Death Penalty News and Developments for October 28 — November 32019

NEWS—October 31: The Georgia Supreme Court has overturned the trial court’s grant of relief and reinstated the death sentences imposed on Nicholas Tate for the murders of a woman and her three-year-old daughter. The lower court had ruled in 2012 that Tate had received ineffective representation from his lawyer in the penalty phase of his trial.

NEWS—October 29: The U.S. Court of Appeals for the Fifth Circuit has upheld the death sentence imposed on Texas death-row prisoner Charles Thompson in his capital resentencing hearing. The Texas Court of Criminal Appeals had overturned Thompson’s death sentence in 2001 because law enforcement had improperly sent an undercover investigator to meet with Thompson in jail to extract information from him about an alleged plot to murder a witness after he had invoked his right counsel. The Fifth Circuit ruled that prosecutors’ use of similar testimony from a prisoner who had worked for law enforcement “as a confidential informant in over 50 cases” was not improper, saying that the informant did not qualify as a government agent.
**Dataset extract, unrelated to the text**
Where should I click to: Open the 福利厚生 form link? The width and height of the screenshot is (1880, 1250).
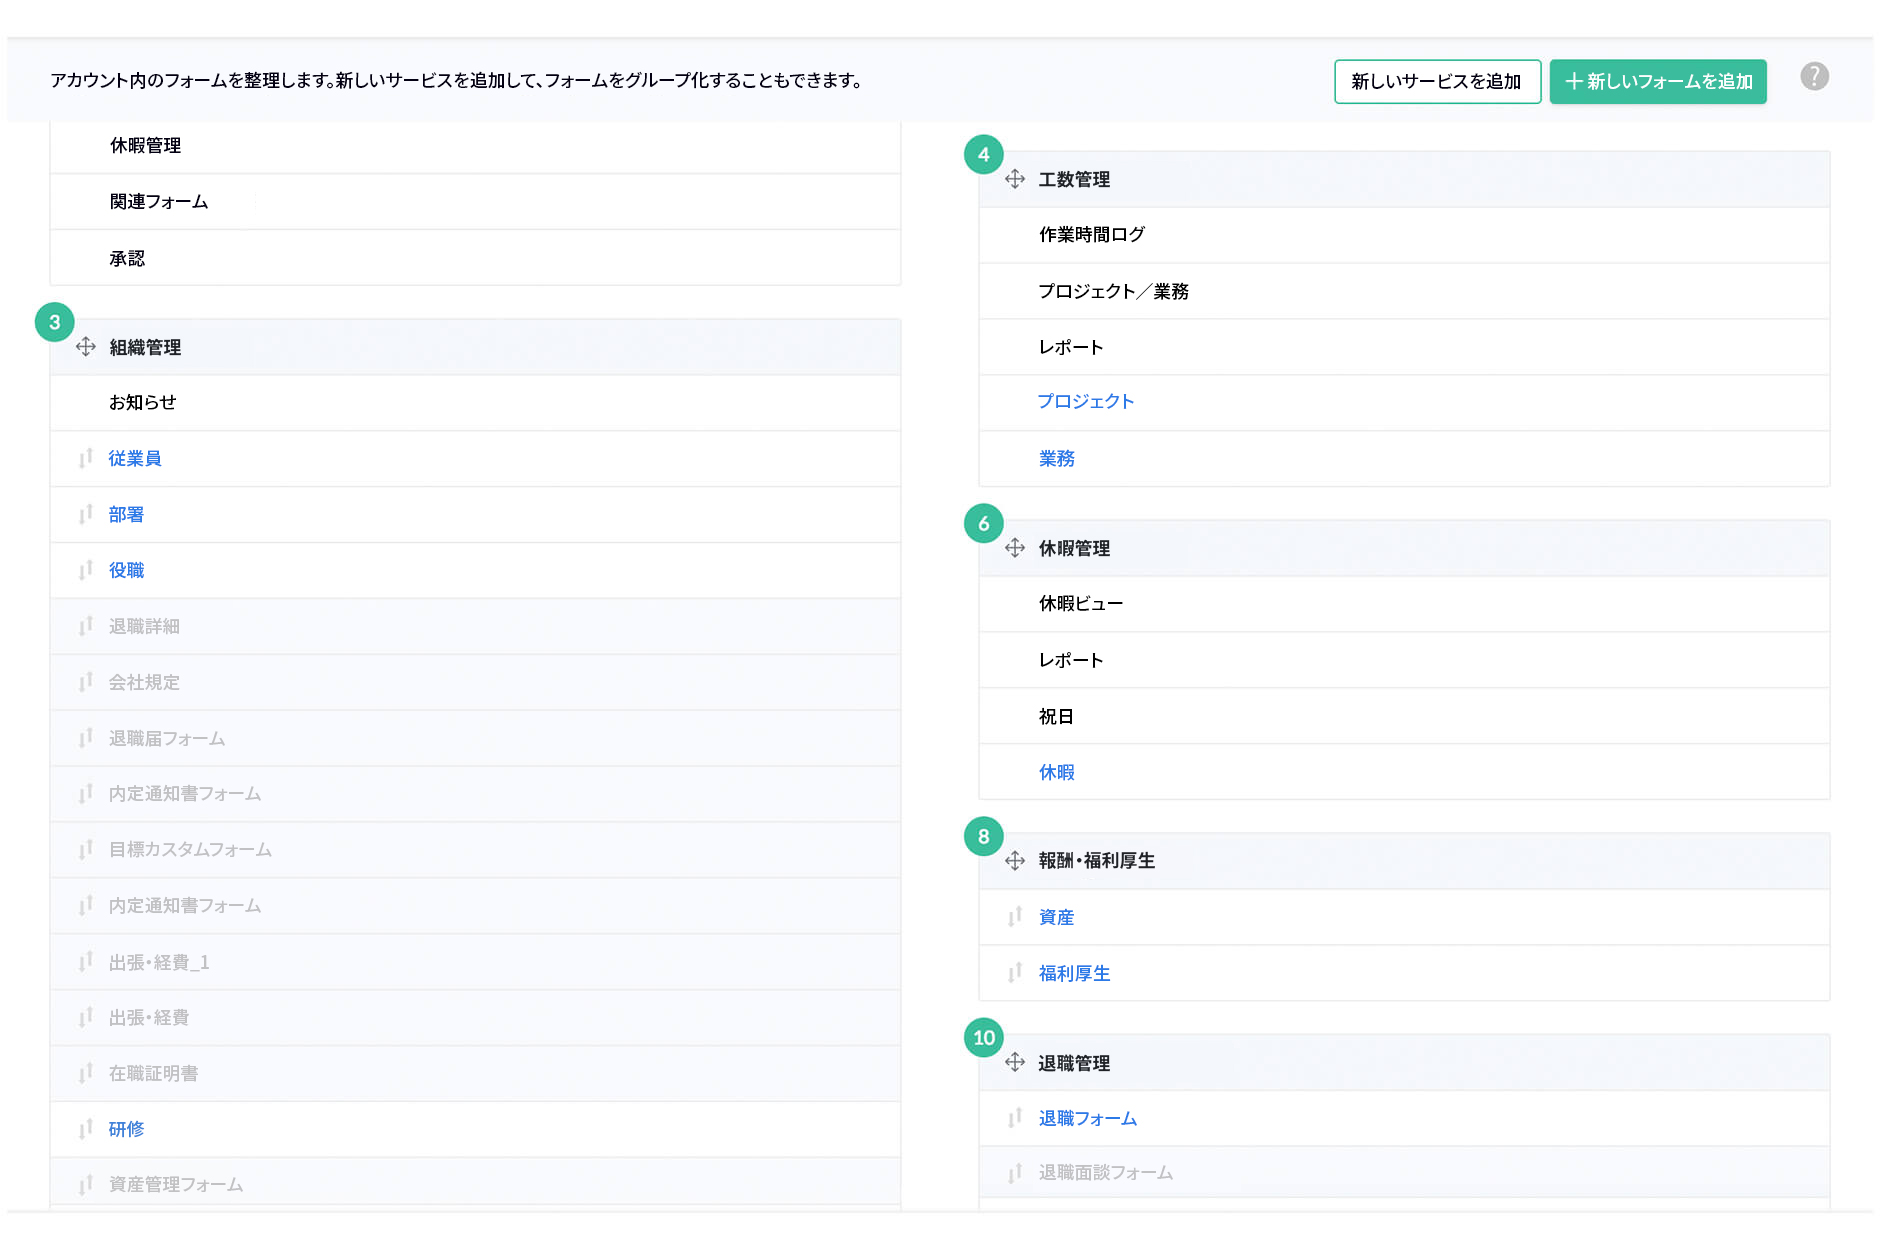(x=1073, y=973)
NEWS—October 28: The U.S. Court of Appeals for the Tenth Circuit has affirmed in part and reversed in part a decision by an Oklahoma federal district court dismissing death-row prisoner Jimmy Dean Harris’s habeas corpus challenge to his conviction and death sentence. The district court had denied Harris an evidentiary hearing on his claim that his lawyer had been ineffective for failing to investigate and present evidence of Harris’s Intellectual Disability. The appeals court reversed that part of the lower court’s ruling and returned the case to the district court for an evidentiary hearing on that issue.